Warum stellt sich die Frage überhaupt?

Zum 01.12.2021 ist eine Änderung des Wettbewerbsrechts (UWG) in Kraft getreten. Die Gesetzesänderung ist der zweite Teil des „Gesetzes zur Stärkung des fairen Wettbewerbs“, welches im Dezember 2020 in Kraft getreten ist. Der Gesetzgeber wollte unter anderem gegen rechtsmissbräuchliche Massenabmahnungen vorgehen. Hierbei hatte der Gesetzgeber auch sogenannte Abmahnvereine im Blick:

Seit dem 01.12.2021 dürfen sogenannte rechtsfähige Verbände zur Förderung gewerblicher oder selbstständiger beruflicher Interessen (im Volksmund Abmahnvereine genannt) nur noch dann abmahnen, wenn die Vereine in die Liste der qualifizierten Wirtschaftsverbände eingetragen sind. Zuständig für die Eintragung ist das Bundesamt für Justiz. Wenn ein Verband nicht in die Liste eingetragen ist, hat er ab dem 01.12.2021 keine Aktivlegitimation mehr. Dies bedeutet, dass er keine Berechtigung mehr hat, wettbewerbsrechtliche Abmahnungen auszusprechen.

Stand 01.12.2021: Der IDO ist nicht in die Liste der qualifizierten Wirtschaftsverbände eingetragen

Der IDO ist mir und meinen Kollegen hier in der Kanzlei aus unserer Beratungspraxis als Massenabmahner bekannt. Wir haben in hunderten von Fällen Internethändler beraten oder vertreten, die vom IDO abgemahnt wurden, verklagt wurden oder bei denen eine Vertragsstrafe geltend gemacht wurde. In mehreren hier vorliegenden Verfahren sind die Gerichte unserer Auffassung gefolgt, dass der IDO rechtsmissbräuchlich handelt. Nach unserem Eindruck hatte der Gesetzgeber bei der Regelung, unter welchen Voraussetzungen ein Abmahnverein in die Liste der qualifizierten Wirtschaftsverbände eingetragen wird, insbesondere den IDO im Blick:

In § 8 b Abs. 2 Nr. 3 UWG ist geregelt, dass die Eintragung eines Wirtschaftsverbandes in die beim Bundesamt für Justiz geführte Liste der qualifizierten Wirtschaftsverbände nur erfolgt, wenn unter anderem aufgrund seiner bisherigen Tätigkeit sowie seiner personellen, sachlichen und finanziellen Ausstattung gesichert erscheint, dass er seine Ansprüche nicht vorwiegend geltend machen wird, um für sich Einnahmen aus Abmahnungen oder Vertragsstrafen zu erzielen. Wir kennen keinen anderen Abmahnverein, der so häufig Vertragsstrafen geltend macht. Nach unserem Eindruck ist das Eintreiben von Vertragsstrafen, nachdem eine Unterlassungserklärung abgegeben wurde, ein fester Bestandteil der Finanzierung des IDO.

» GESAMMELTES MATERIAL:
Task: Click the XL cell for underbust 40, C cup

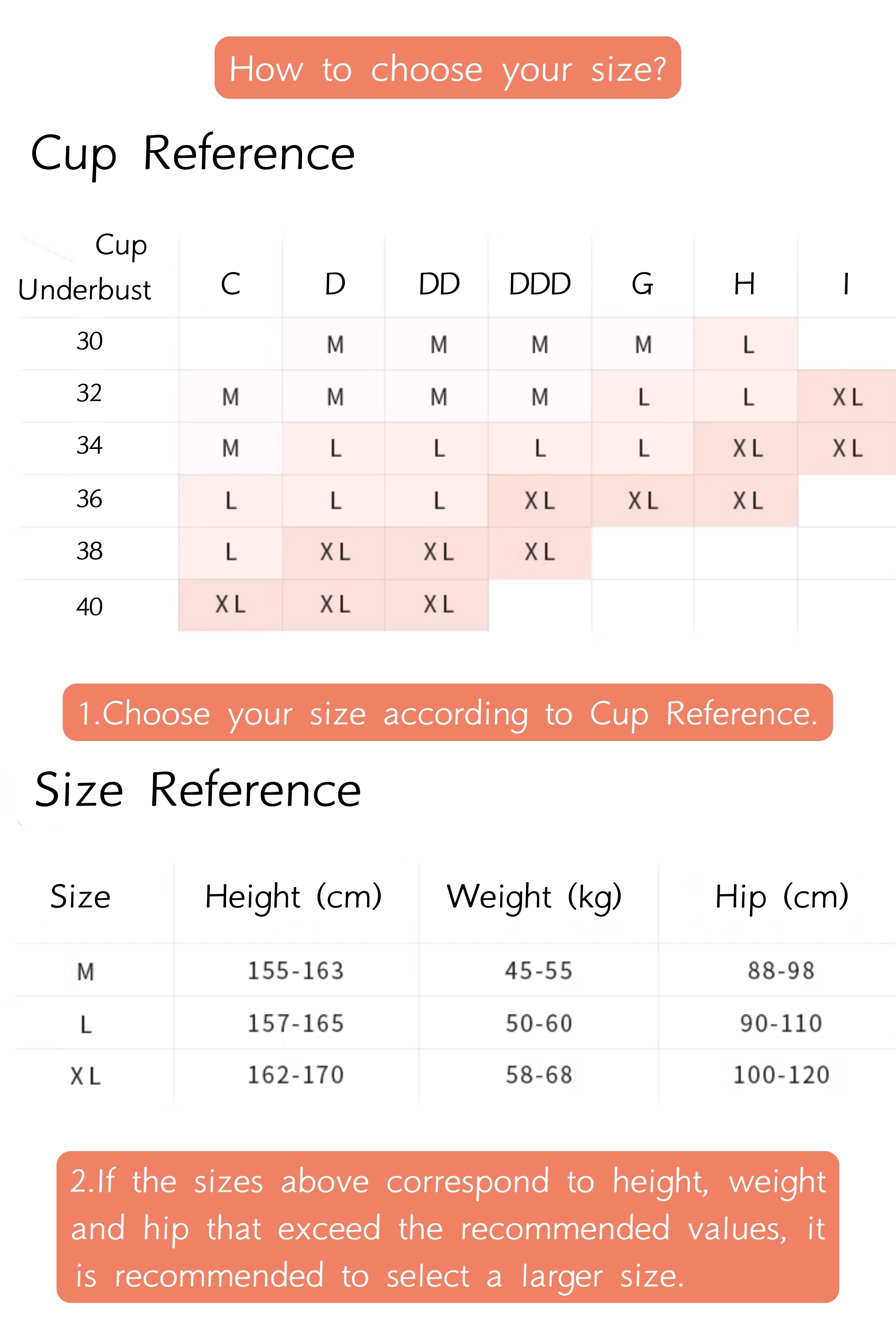Action: point(230,605)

» ZIEL DER AUFGABE: Schreibe den Text über die Abmahnungen des IDO im Anschluss an seinen letzten Satz weiter. Das Material wird hierfür nicht gebraucht.

» ERGEBNIS DER AUFGABE:
In § 8 b Abs. 2 Nr. 4 UWG ist des Weiteren geregelt, dass die Eintragung eines Wirtschaftsverbandes in die beim Bundesamt für Justiz geführte Liste der qualifizierten Wirtschaftsverbände nur erfolgt, wenn den Mitgliedern des Wirtschaftsverbandes keine Zuwendungen aus dem Verbandsvermögen gewährt werden und Personen, die für den Verband tätig sind, nicht durch unangemessen hohe Vergütungen oder andere Zuwendungen begünstigt werden. Wiederum ist es der IDO, bei dem gerichtsbekannt ist, dass Mitarbeiter in Vergangenheit sehr hohe Stundensätze kassierten, obwohl nach unserer Auffassung keine entsprechende Qualifikation bestand.

Es verwundert somit nicht, dass der IDO nicht in die Liste eingetragen wurde.

Damit hat der IDO aktuell keine Aktivlegitimation mehr. Dies bedeutet, dass der IDO nicht mehr berechtigt ist, abzumahnen oder Unterlassungsansprüche durchzusetzen.

Viele Betroffene stellen sich nunmehr die Frage, welche Rechtsfolgen es für ihr Verfahren hat, wenn der IDO nicht mehr aktivlegitimiert ist.

1. Abmahnung, bei der noch nicht geklagt wurde

Ich betreue eine ganze Reihe von Verfahren, in denen der IDO eine Abmahnung ausgesprochen hat, aber noch kein gerichtliches Verfahren eingeleitet hat.

Wenn der IDO vor dem 01.12.2021 abgemahnt hat und keine Unterlassungserklärung abgegeben wurde, hat der IDO noch die Möglichkeit, innerhalb der Verjährungsfrist die Unterlassungsansprüche gerichtlich geltend zu machen.

Bei einer Abmahnung vor dem 01.12.2021 bestand zum Zeitpunkt der Abmahnung noch die Aktivlegitimation. Zum Zeitpunkt des gerichtlichen Verfahrens ab dem 01.12.2021 fehlt die Aktivlegitimation jedoch.

Folge: Die Klage ist nach meiner Auffassung unbegründet.

2. Laufende gerichtliche Unterlassungsverfahren

Ich führe hier in der Kanzlei auch gerichtliche Verfahren, in denen der IDO Unterlassungsansprüche geltend macht.

Zum Teil beschäftigen sich bereits die Berufungsgerichte (Oberlandesgerichte) mit den Fällen. Ein Rechtsstreit befindet sich sogar schon vor dem Bundesgerichtshof.

Wenn das Verfahren erst nach dem 01.09.2021 rechtshängig geworden ist, stellt sich die Frage, ob der Rechtsstreit für erledigt erklärt werden kann. Solange die Eintragung noch erreicht werden kann, werden sich die Gerichte mit der Annahme einer Erledigung vermutlich schwertun. Wenn rechtskräftig entschieden wäre, dass der IDO nicht in die Liste eingetragen wird, müssten die Gerichte sodann prüfen, wer den Rechtsstreit gewonnen hätte, wenn die Erledigung nicht eingetreten wäre. Oder aber die Gerichte entscheiden, dass der IDO die Kosten des Rechtsstreites zu tragen hat, weil er es nicht geschafft hat, in die Liste der qualifizierten Wirtschaftsverbände eingetragen zu werden (eine Auffassung, die in der juristischen Literatur vertreten wird).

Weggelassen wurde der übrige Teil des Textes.